Just take it easy "working" in the shop - take it slow and enjoy "puttering around" instead of working..

God Bless and a speedy recovery to you!


----------



## Chris Bettis (Nov 14, 2015)

Glad you're done with that. I couldn't imagine what you have gone through. 
And congrats on the new mill! Im sure you will enjoy it thoroughly. 

Sent from my LG-LS980 using Tapatalk


----------



## AirWolf (Nov 14, 2015)

JR...

out of curiosity just how tall would you need to build the base for that particular mill for your height? I'm thinking about getting a mill right after the new year and was wondering about that aspect of it.


----------



## JR49 (Nov 14, 2015)

AirWolf said:


> JR...
> 
> out of curiosity just how tall would you need to build the base for that particular mill for your height?

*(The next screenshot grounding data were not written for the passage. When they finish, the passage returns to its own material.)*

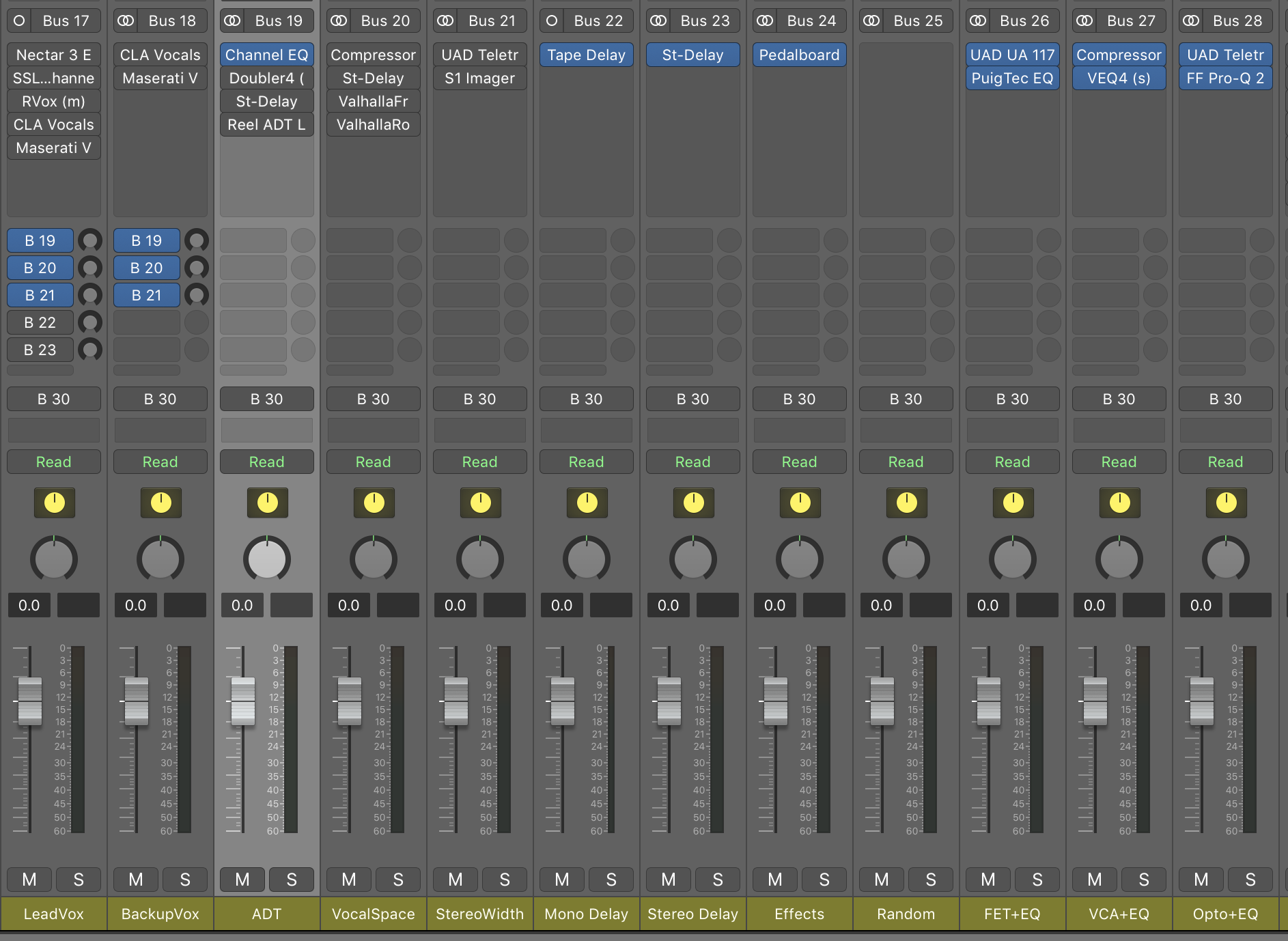Viewport: 1288px width, 941px height.
Task: Click the yellow group knob icon on VocalSpace
Action: click(x=374, y=503)
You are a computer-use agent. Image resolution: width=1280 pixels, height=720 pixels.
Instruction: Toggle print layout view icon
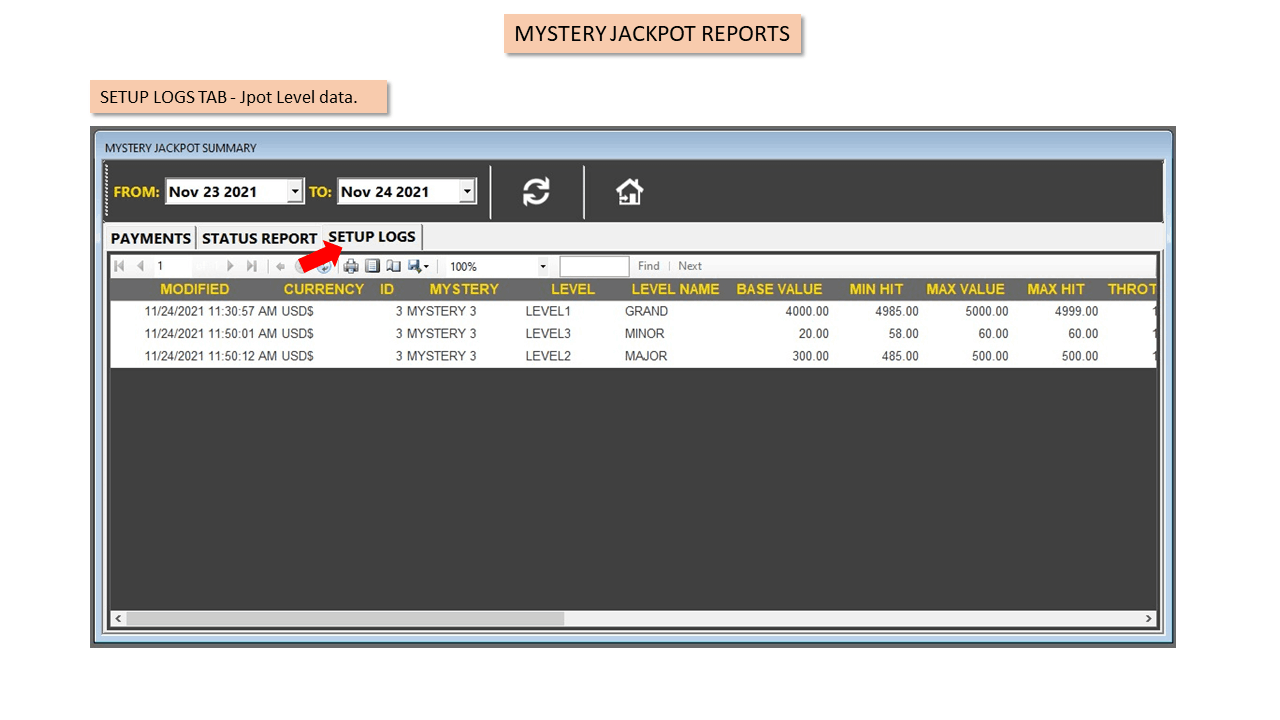(372, 266)
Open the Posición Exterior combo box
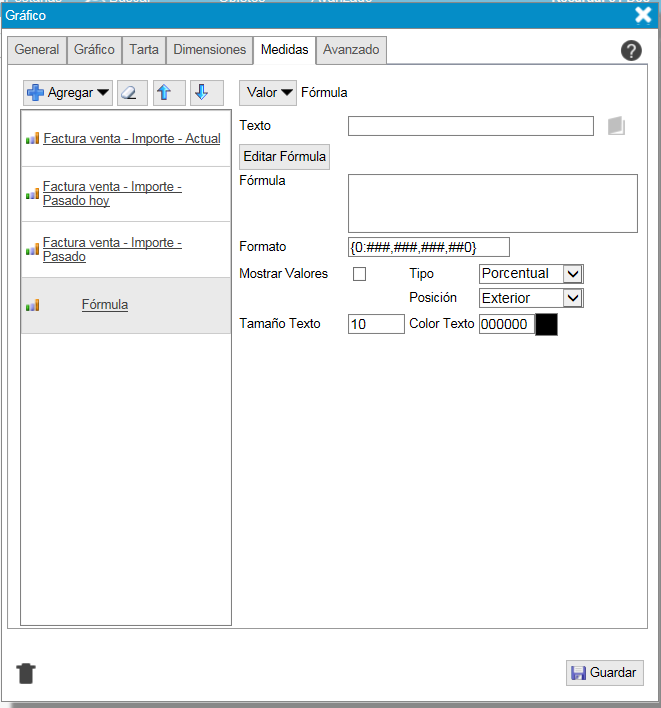This screenshot has height=708, width=661. pyautogui.click(x=572, y=298)
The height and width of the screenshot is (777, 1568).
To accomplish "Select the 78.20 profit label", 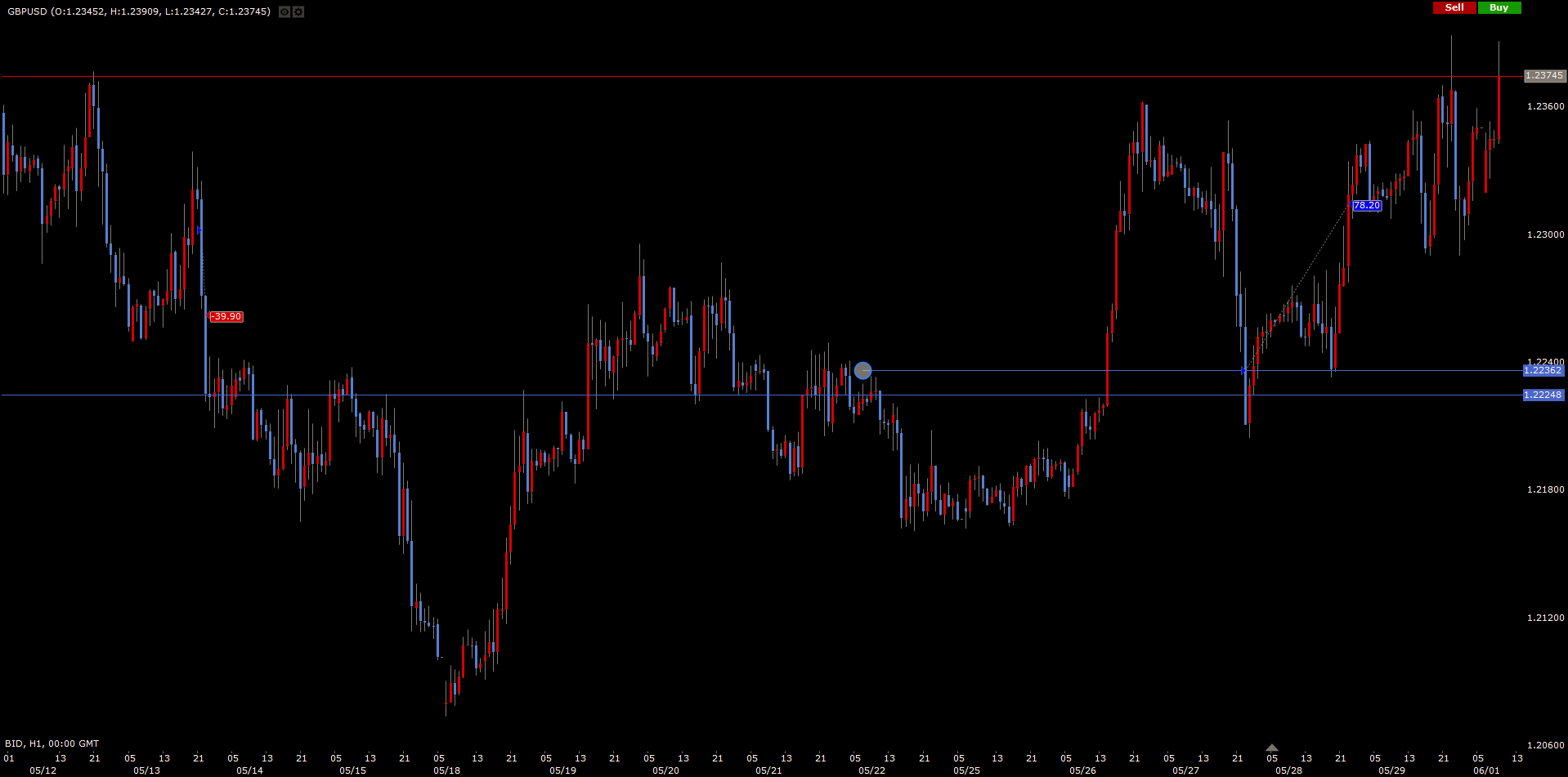I will click(x=1366, y=206).
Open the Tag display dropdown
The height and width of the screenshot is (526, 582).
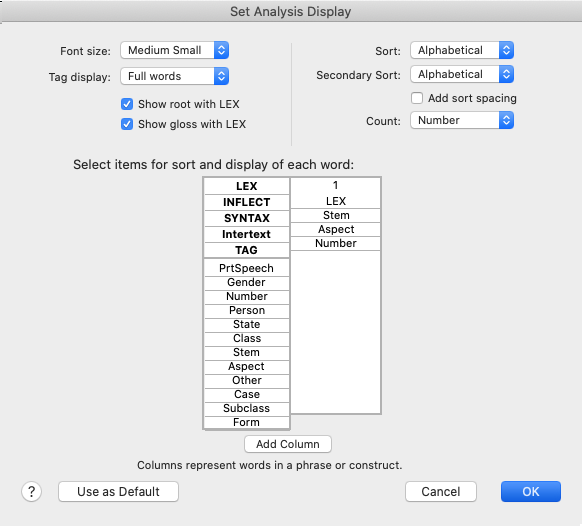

I'm thinking about getting a mill right after the new year and was wondering about that aspect of it.



Air Wolf,          well, first of all, you need to know that I have never even laid my hands on a mill, so my advise isn't worth much.   However, I have read, and read, and read all the threads that I could find on this great forum, and the general opinion is that the table height of 34" leads to sore backs after a session of machining.  One post I read, the OP said he raised his 932 by about 5-6", and , when asked, he said he was 6 feet tall.  Based on that, and a number of other posts, and also, simply holding a tape measure up in front of me, I'm thinking that 8 to 10" would be perfect for me.  Of course that decision was made easy because I happen to have a few lengths of 8" tall structural I beams laying around that I brought home from a job I was on before I retired.  I figure on welding the I beams into a frame that the mill base will bolt on to, and once I add  leveling feet to the bottom, it will raise the table about 10"
   One thing to be careful of---whatever mill you are considering, find out what the maximum height is with the head (if it's a bench mill) raised up to the max.  You don't want to hit the  ceiling.  In my case, the 932 pdf max height is 82", so if I make a base 10" high, My back will thank me, and my garage ceiling will be safe.  Hope this helps, as I have received SO MUCH advise on this forum, that I would really like to start "paying back".  One piece of advise that I guarantee is correct,  Whatever questions you have, THIS is the BEST place to ask!!  Good luck, and happy machining.  JR49


----------



## mikey (Nov 14, 2015)

Congrats, JR, on the new mill but most especially the conclusion of your treatments. I hope the treatments dealt with the condition and that you have a long and happy life. The way your family chose to surprise you says a great deal about the man you are. Let me join the others in heartfelt congratulations!!!


----------



## wrmiller (Nov 14, 2015)

Regarding the question of height: I have a similar mill and I find that having the x and y axis handles high enough such that my forearms are somewhat close to horizontal works out well from a comfort perspective. This height will vary for any given person and machine combination, but in my particular case, that puts the milling table somewhere around 44-45" off the ground. Ideally a couple more inches would be near perfect, but my setup is not too bad in that I don't have to bend over too far when trying to closely examine something in the vise.


----------



## AirWolf (Nov 14, 2015)

Hmmm

good point Bill... makes quite a lot of sense.    I also have read others with the mill raise it anywhere from 6"- 8"...  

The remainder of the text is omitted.